Bildiri Özetleri
 Ana Sayfaya Dönüş

ISD Ana Sayfası

NEURAL NETWORK APPROACH FOR SMALL SCALE SOIL MAPPING

İlhami Bayramin
Ankara University, Agricultural Faculty, Soil Science Department, Ankara

ABSTRACT

Recent advances in space and computer technologies provide the possibility to process large amounts of data (multisource), not only spectral but also other data such as elevation, slope, aspect and relief about the Earth environment. In earlier studies, Neural Network (NN) methods showed great potential in pattern recognition for multisource, remotely sensed data. They are superior to statistical methods in terms of classification accuracy. NN models have the advantage of being distribution-free, and they avoid the problem of determining the influence of the sources in a multisource data setting. New advances in NN methods facilitate solving large scale problems for which previously the computational complexities of the training methods were prohibitive. In this research, digital terrain data and Advanced Very High Resolution Radiometer (AVHRR) 10-day composite data acquired in 1992 and 1993 over Indiana and Illinois were used to test the ability of NN methods for small scale soil mapping.

INTRODUCTION

Earth observation sensors are producing data with great potential for use in scientific and technological investigations in very large and ever increasing quantities (Atkinson and Tatnall, 1997). Artificial Neural Networks have been used for the remotely sensed imagery classification since late 1980's (Kanellopoulos and Wilkinson, 1997). Neural networks have been trained to perform complex functions in various fields of application including pattern recognition, identification, classification, speech, vision, and control systems. Today neural networks can be trained to solve problems that are difficult for conventional computers or human beings (Demuth and Beale, 1992).

Recently, there has been a resurgence of research in neural networks. Neural network models have an advantage over the statistical methods in that they are distribution-free, and no prior knowledge is needed about the statistical distributions of the classes in the data sources in order to apply these methods for classification.

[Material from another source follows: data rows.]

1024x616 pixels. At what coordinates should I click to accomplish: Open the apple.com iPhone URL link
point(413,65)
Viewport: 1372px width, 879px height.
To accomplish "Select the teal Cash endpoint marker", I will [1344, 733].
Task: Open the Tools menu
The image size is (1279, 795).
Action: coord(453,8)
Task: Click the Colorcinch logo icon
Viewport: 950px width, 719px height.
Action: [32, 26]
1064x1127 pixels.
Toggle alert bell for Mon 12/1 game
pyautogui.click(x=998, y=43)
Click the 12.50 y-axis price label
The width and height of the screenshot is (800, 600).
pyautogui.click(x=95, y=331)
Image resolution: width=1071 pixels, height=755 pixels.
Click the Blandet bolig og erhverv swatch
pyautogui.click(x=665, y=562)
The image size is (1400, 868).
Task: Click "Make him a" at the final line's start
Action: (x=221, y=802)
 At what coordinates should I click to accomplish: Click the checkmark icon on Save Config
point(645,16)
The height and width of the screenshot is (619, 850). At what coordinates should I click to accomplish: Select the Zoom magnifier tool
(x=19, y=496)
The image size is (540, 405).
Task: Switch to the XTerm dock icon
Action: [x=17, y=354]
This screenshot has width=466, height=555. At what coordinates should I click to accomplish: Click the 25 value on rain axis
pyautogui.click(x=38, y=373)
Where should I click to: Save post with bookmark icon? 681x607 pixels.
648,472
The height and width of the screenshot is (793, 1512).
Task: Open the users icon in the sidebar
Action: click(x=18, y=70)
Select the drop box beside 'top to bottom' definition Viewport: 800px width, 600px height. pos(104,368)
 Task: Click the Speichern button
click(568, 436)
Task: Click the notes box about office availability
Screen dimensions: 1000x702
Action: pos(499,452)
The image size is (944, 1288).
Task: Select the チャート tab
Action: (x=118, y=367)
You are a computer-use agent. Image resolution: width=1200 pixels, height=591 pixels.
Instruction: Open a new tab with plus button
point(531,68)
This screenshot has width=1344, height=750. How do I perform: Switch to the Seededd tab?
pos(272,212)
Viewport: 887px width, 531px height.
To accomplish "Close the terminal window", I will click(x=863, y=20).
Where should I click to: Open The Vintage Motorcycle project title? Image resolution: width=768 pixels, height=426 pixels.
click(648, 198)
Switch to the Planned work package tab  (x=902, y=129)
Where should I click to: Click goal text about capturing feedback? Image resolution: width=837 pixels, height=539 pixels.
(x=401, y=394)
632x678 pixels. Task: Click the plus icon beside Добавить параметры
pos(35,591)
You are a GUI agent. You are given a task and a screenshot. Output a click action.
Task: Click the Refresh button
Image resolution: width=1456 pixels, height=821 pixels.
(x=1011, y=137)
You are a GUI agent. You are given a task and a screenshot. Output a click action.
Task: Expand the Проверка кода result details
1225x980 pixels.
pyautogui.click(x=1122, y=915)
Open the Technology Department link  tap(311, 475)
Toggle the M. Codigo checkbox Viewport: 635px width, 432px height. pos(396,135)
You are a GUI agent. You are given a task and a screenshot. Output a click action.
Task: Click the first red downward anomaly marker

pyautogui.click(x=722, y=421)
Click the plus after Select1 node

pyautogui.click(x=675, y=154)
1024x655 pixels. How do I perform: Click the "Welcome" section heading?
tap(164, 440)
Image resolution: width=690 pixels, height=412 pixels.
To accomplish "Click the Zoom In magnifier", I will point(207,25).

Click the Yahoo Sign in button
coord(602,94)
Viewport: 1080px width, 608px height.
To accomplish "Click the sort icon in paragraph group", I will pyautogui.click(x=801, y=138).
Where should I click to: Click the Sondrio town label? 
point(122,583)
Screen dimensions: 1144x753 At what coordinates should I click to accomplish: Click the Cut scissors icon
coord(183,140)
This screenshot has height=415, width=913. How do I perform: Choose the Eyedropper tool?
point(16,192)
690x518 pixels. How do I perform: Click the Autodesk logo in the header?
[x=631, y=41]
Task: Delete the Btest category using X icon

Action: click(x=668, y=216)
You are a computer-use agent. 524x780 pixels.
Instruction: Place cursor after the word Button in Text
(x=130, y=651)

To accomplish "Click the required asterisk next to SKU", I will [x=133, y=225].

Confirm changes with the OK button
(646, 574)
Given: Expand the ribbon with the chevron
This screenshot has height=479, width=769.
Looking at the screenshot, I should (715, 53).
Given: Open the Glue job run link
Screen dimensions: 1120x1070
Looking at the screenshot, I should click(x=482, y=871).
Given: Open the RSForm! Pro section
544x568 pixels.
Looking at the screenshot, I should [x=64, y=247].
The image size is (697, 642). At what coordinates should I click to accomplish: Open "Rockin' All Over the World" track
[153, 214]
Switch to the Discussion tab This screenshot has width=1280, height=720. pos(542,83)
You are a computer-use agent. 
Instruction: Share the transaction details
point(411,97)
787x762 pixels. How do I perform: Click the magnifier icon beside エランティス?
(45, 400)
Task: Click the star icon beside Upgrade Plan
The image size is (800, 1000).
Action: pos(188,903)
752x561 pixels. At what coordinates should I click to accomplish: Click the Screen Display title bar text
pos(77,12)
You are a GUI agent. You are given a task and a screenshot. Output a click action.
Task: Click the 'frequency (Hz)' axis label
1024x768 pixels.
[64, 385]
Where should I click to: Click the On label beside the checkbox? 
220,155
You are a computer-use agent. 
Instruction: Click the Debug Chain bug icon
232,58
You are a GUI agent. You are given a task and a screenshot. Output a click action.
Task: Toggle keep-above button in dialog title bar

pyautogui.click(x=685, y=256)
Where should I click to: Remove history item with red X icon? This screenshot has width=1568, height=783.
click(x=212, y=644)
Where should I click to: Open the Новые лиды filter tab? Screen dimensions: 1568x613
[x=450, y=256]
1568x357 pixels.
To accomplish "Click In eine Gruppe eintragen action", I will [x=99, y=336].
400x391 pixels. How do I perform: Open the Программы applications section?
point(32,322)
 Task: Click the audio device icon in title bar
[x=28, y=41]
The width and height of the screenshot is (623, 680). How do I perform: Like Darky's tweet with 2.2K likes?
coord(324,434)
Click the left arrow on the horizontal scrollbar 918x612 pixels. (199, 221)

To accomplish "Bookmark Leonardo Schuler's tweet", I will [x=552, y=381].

The neural network methods also take care of determining how much weight each data source should have in the classification. A set of weights describes the neural network, and these weights are computed in an iterative training procedure. On the other hand, neural network methods can be very complex computationally; A lot of training samples is required for successful applications, and their iterative training procedures usually are slow to converge. Also neural network methods have more difficulty than do statistical methods in classifying patterns which are not identical to one or more of the training patterns. The performance of the neural network models in classification is therefore more dependent on having representative training samples, whereas the statistical approaches require an appropriate model of each class (Benediktsson et al. 1990).

LITERATURE REVIEW

In remote sensing, classification is one of the main applications of neural networks. Howald (1989), McClelland et al. (1989), Hepner et al. (1990), Downey et al. (1992), all applied neural networks to classify land cover from Landsat Thematic Mapper (TM) imagery and all found varying degrees that the neural approach was more accurate than traditional statistical classification. Compare to conventional statistical methods, neural networks has significant advantages for the multi-source data classification. Benediktsson et al. (1990) successfully applied neural networks on the integrated data set of Landsat MSS imagery and topographic data sets (elevation, slope and aspect) for the land cover classification. Similar study was carried out by Peddle et al. (1994) to classify land cover in Alpine regions with multi-source data. Ersoy and Hong (1990) studied new neural network architecture called the parallel, self- organizing, hierarchical neural network (PSHNN). Multisource data set from mountainous area in Colorado, Landsat MSS data and DEM data (elevation, slope, aspect) were used to address some important problems with NN such as network complexity, learning and recall times, fault tolerance, and quality of generalization. They reported that one of the attractive properties of PSHNN is error detection at the end of each stage neural network (SNN). This would make possible the avoidance of back-propagation errors stage to stage to learn weights, the avoidance of the requirement for differentiable and invertible non-linearities, faster learning time, since few training vectors are utilized in later stages, parallel operation of SNN's during testing, real time adaption to nonoptimal connection weights by adjusting the error detection bounds, and thereby achieving very high fault tolerance and robustness.

MATERIAL AND METHODS

DATA SOURCES

The study area selected for this research includes central and southern Illinois and Indiana. Advanced Very High Resolution Radiometer (AVHRR) data, collected by NOAA satellites and digital topographic data derived from Digital Elevation Model (DEM) were used in this research. The AVHRR sensor on board the NOAA-10 satellite provides global multispectral coverage in five spectral bands; 0.58-0.68 mm (channel 1), 0.72 -1.10 mm (channel 2), 3.55-3.93 mm (channel 3), 10.50-11.50 mm (channel 4) and 11.50 - 12.25 mm (channel 5). In addition to the 5 spectral bands a Normalized Difference Vegetation Index (NDVI) data set was produced and added as a 6th band. The 3-arc-second DEMs available through the USGS Earth Resources Observation System (EROS) Data Center provide a comprehensive coverage for the entire US. These elevation data are at a scale of 1:250,000 (cell resolution of ~100m) and are available over the Internet at no cost. In this research the 3-arc-second DEM data for Illinois and Indiana were downloaded from Internet. In this research two different sets of reference soil maps (Soil Region Map and Major Land Resource Areas, adapted from STATSGO) were used.

METHODS

DATA PREPARATION : From the files of cloud free data, three sets (1-10 April 1992, 21-30 July 1993, 21-30 September 1993) of AVHRR 10-day composite data were down-loaded from the Internet. Data over the central Midwest of the USA (including Indiana and Illinois) registered to Albers Equal Area map projection systems. DEM derivatives of Slope (the rate of maximum change in average z value from each cell to its neighbours), Aspect (positive degrees from 0 to 360, measured clockwise from the north), Relief (the range of elevation) and Landform Class (Hammond Approach) Layers were produced using ArcInfo/Grid software.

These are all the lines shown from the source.